History is bunk. Sunk costs are sunk.
Henry Ford Anonymous
At least one resource is fixed in the short run, which implies that some short run costs are also fixed. These fixed costs were incurred previously, so they are also known as historical or sunk costs.
Fixed costs are the sum of all short-run costs that are not related to the level of output.
For your sand-and-gravel operation, fixed costs would include such things as business licenses, rent you are obligated by a lease to pay, principal and interest on leases for trucks or other equipment, utility hookup charges, and franchise fees. You might be required to make payments during each period, but fixed costs are unaffected by your firm's output.
Fixed Costs and Decision Making
Sunk costs should be viewed by managers as irrelevant in making future decisions. For example, suppose that you bought a deluxe mountain bike and were dismayed when its price was slashed 2 weeks later. Then a broken leg persuaded you to sell the bicycle to cover your unexpected medical bills. Of the following, which would be the least relevant to the price you should charge: (a) the price you paid, (b) the current sales price, (c) storage costs, (d) expected enjoyment from riding after you get out of your cast, or (e) the current prices of similar used bikes?
If you chose answer (a) to this question, you intuitively understand the irrelevancy of fixed (or sunk) cost for rational decision making.

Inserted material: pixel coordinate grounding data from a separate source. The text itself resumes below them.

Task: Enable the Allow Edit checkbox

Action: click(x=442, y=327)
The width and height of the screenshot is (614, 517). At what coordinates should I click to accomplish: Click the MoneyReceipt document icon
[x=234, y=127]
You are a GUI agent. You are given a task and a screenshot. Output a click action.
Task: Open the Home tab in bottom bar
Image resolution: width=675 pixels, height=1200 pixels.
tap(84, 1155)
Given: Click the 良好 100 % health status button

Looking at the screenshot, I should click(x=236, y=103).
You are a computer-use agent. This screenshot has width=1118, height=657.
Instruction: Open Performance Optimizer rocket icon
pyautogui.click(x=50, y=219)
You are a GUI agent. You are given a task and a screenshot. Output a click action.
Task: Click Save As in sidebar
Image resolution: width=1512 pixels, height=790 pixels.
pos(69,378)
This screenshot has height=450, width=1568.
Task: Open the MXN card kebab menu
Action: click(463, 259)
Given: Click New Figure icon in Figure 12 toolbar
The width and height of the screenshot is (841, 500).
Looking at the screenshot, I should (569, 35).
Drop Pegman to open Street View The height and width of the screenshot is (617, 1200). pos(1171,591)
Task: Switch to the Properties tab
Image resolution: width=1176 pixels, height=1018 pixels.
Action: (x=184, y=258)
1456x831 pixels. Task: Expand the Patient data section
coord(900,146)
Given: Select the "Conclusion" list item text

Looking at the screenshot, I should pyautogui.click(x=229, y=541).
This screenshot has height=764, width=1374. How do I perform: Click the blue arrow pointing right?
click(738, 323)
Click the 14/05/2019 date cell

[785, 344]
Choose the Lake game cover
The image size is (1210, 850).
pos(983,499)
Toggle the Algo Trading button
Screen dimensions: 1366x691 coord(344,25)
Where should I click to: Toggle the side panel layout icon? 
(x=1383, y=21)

Many people are astounded when told that fixed costs have no bearing on rational decisions about how much to produce, how much to charge for your output, and so on.
Fixed costs are meaningful only to the extent that, like history or archaeology, we can learn from them. Since they are fixed, there is a sense in which no alternative exists, so the opportunity costs of fixed resources are zero, at least in the short run. Therefore, only costs that vary with output should affect production decisions in the short run.